Hadn’t confusion dogged me my whole life? Her lost sister, and my found one. Her living one, mine dead. Hers bad, mine good. Me crying beside Kai’s grave, while Narn, thirteen moonshine sheets to the wind, sobbed over the disappeared Tiff, stumbling to
her cave and emerging days later, smeared with shit and bleeding from the scourge hung on the rock wall by a hook fashioned from a pig’s snout. When the Redress Scheme was offered, I had been ashamed of wanting to leave all that confusion and sorrow behind, to leave Narn and the mutilated Mag, and yet here I was, between something and nothing, making it all up as I went along. Afraid not so much of what I was asking for but how, and why.
The whole flock of Narn’s ravens were awake now, and I could cup their sad-baby song in my hand. Narn had begun to growl, a grinding snore. Eric whined.
“The sooner I complete the program the sooner I can come home,” I said as gently as I could. “And then you’ll know about your sister. Maybe. It’s the least I can do for you. You and Mag.”
She snorted, but I suddenly knew that I meant it. More than I’d ever meant anything in my life. Because she would never know how desperate I was to prove that she was right not to throw me away.
“Crappy twin really doesn’t like living in castles?” she asked sharply.
“It’s not your fault. We couldn’t know—the pictures on the brochure were fake. It’s not a castle. This is a prison. And we’re just test subjects—models made to break for their tomorrow, not ours. If I stay here too long, it’ll be me who’s lost.”
There was a long silence. I wanted to hear that she didn’t want to lose me after all. But she didn’t speak. Into the pregnant pause, I said: “Narn? All of our brains are on a database called Skillzone.”
“Kill what?”
“And there’s a ghost,” I said more to myself than her. “Some witch-hunter who jumped off the bridge.”
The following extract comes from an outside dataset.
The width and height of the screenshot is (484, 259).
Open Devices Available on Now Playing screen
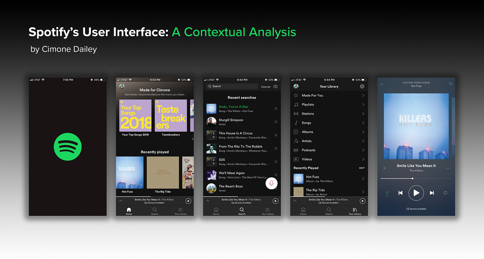coord(416,209)
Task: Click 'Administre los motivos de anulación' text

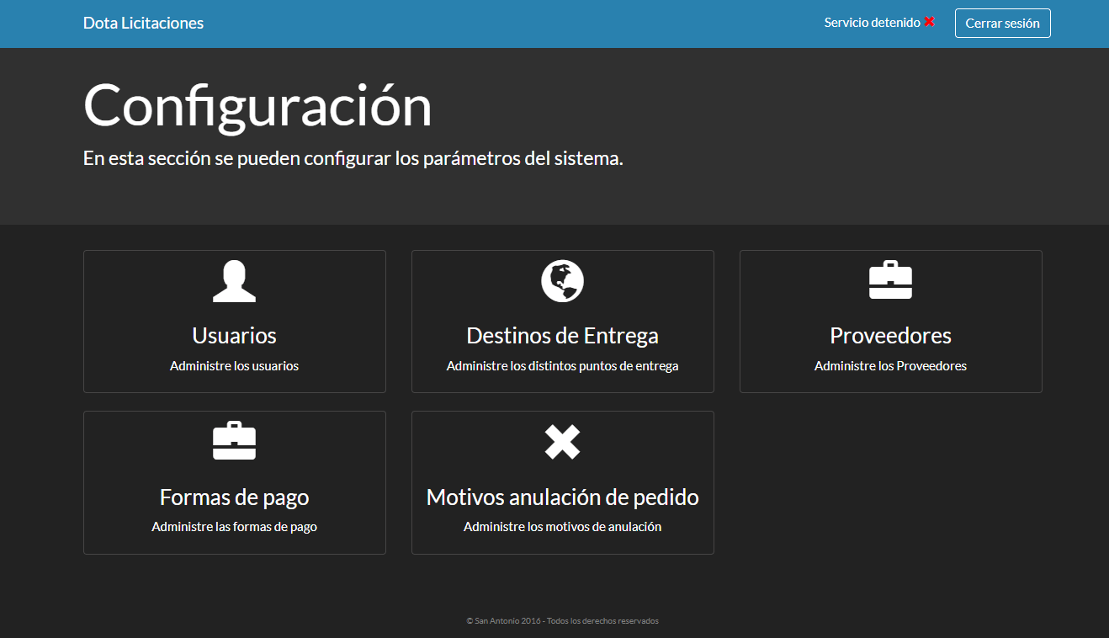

“Them bitches not scared of hunter?”
“No, but we are,” I said.
“Kill Zone?”
“It’s some kind of hack, I guess.”
“Daaa-ata. Haaa-aack,” the ravens cried.
“Like lady-bits?”
“Yes, but this time it’s our brains.” My eyeballs prickled. “I don’t want to be in another temple, Narn. I won’t survive this one.”
Along the bridge, as if on cue, the remaining Mades hung up their phones and wiped their eyes, our grief contagious. Narn’s droning continued, a breathy wheeze like a motor in a piece of obsolete machinery.